## [Task item]
Everything from the line containing "You are a computer-use agent. 1179x521" to the final line of the records below should be given again exactly, and nothing else.

## [Study material]

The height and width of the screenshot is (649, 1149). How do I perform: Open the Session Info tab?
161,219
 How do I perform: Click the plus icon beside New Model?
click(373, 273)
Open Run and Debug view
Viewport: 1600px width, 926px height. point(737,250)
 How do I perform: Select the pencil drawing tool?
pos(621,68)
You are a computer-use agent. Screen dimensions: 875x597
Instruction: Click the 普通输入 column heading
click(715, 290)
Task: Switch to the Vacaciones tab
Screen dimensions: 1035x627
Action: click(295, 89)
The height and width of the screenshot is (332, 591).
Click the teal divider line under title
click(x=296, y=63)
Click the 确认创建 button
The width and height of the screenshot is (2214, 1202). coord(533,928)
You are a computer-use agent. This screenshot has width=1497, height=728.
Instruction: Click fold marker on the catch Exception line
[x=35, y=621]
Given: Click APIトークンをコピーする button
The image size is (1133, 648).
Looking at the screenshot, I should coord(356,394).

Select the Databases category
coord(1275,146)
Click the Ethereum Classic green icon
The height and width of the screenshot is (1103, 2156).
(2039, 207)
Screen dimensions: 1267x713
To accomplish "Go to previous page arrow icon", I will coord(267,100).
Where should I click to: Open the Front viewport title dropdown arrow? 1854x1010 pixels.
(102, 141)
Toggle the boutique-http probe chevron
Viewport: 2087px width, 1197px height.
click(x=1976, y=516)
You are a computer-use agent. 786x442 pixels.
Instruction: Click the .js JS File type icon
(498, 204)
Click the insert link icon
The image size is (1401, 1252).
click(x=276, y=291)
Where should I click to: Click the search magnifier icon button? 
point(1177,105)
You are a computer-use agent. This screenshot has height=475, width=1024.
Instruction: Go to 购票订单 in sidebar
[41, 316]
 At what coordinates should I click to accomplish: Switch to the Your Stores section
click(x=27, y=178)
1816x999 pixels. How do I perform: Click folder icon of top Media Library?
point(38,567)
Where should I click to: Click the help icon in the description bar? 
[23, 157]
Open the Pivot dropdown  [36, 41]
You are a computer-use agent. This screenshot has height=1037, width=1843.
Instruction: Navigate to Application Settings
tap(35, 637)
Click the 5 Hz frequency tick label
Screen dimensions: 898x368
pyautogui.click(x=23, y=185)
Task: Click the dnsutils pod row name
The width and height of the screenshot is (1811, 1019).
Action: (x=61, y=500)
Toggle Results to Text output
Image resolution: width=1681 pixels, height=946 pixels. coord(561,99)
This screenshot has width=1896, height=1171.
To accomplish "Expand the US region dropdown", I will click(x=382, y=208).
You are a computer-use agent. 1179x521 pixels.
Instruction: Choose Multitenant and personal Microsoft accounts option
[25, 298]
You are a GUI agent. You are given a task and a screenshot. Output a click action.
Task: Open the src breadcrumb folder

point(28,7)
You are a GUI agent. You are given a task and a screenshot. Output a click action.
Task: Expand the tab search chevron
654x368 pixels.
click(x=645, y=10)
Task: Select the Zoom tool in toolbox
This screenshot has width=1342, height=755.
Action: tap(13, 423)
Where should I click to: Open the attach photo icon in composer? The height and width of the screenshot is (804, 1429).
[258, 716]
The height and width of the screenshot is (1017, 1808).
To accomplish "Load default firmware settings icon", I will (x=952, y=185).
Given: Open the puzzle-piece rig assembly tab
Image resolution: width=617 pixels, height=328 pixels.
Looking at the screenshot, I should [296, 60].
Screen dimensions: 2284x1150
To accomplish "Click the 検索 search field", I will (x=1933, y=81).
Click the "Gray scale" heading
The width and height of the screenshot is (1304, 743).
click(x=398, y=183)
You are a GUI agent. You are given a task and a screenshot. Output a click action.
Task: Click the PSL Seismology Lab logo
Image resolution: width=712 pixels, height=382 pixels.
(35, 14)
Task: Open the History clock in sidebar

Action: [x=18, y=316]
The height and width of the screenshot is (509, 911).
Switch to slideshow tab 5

## [Exercise result]
You are a computer-use agent. 1179x521 pixels.
Instruction: Choose Multitenant and personal Microsoft accounts option
[25, 298]
You are a GUI agent. You are given a task and a screenshot. Output a click action.
Task: Open the src breadcrumb folder

point(28,7)
You are a GUI agent. You are given a task and a screenshot. Output a click action.
Task: Expand the tab search chevron
654x368 pixels.
click(x=645, y=10)
Task: Select the Zoom tool in toolbox
This screenshot has width=1342, height=755.
Action: tap(13, 423)
Where should I click to: Open the attach photo icon in composer? The height and width of the screenshot is (804, 1429).
[258, 716]
The height and width of the screenshot is (1017, 1808).
To accomplish "Load default firmware settings icon", I will (x=952, y=185).
Given: Open the puzzle-piece rig assembly tab
Image resolution: width=617 pixels, height=328 pixels.
Looking at the screenshot, I should [296, 60].
Screen dimensions: 2284x1150
To accomplish "Click the 検索 search field", I will (x=1933, y=81).
Click the "Gray scale" heading
The width and height of the screenshot is (1304, 743).
click(x=398, y=183)
You are a GUI agent. You are given a task and a screenshot. Output a click action.
Task: Click the PSL Seismology Lab logo
Image resolution: width=712 pixels, height=382 pixels.
(35, 14)
Task: Open the History clock in sidebar

Action: [x=18, y=316]
The height and width of the screenshot is (509, 911).
Switch to slideshow tab 5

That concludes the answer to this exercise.